Text Generation
Transformers
GGUF
deepseek

failed to load the model

#1
by rinoa - opened

Hi @TheBloke , thank you for making the gguf model. I got an error when loading this model with llama.cpp. Do you have any suggestion?

error loading model: unordered_map::at
llama_load_model_from_file: failed to load model
llama_init_from_gpt_params: error: failed to load model 'magicoder-s-ds-6.7b.Q5_K_M.gguf'
main: error: unable to load model

Hi @TheBloke I am also having the same problem while using the from llama_cpp import Llama same with LM studio also
not able to load the model

Same here but it looks like @TheBloke just reuploaded the model so trying again now.

Same issue unfortunately. By the way, let me take this opportunity to say thanks @TheBloke for your incredible work converting and uploading these models! It's been so valuable to always find the latest models ready to download and deploy on my local machine, typically within days after the original model was launched. Thank you!!

@steefvw any luck, seems he updated readme only

yesterday when I did quantization of this model I had the same issue

I think the issue is related to vocab size mismatch.
Similar to.
https://github.com/ggerganov/llama.cpp/issues/3900

When i did conversion, i had same message with the 16bit immediately after the convert.py. Further quantizing to 4 bit gave the vocab warning.

@aniljava , try this PR https://github.com/ggerganov/llama.cpp/pull/3633 maybe it work for you, I have tried as well but didn't success.

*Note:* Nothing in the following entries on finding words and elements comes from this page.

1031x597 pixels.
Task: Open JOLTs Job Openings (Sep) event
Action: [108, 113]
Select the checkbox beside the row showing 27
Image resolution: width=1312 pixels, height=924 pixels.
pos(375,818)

I tried #3663 briefly before giving up and waiting for @TheBloke . Also played a bit manually chaning the vocab size. No luck.

he said here:
https://discord.com/channels/1111983596572520458/1181468647441563728/1182011875068747847

Let me know if there's any GGUF issues as I need to use a PR to make this due to lack of tokenizer.model support

So it might be out of his reach for the time being.

It's better to ask the ogrinal model's author instead of downstream.

I removed my "like" since its not working on any app.
We had had this problem with deepseek models before and didnt work then and they dont work now.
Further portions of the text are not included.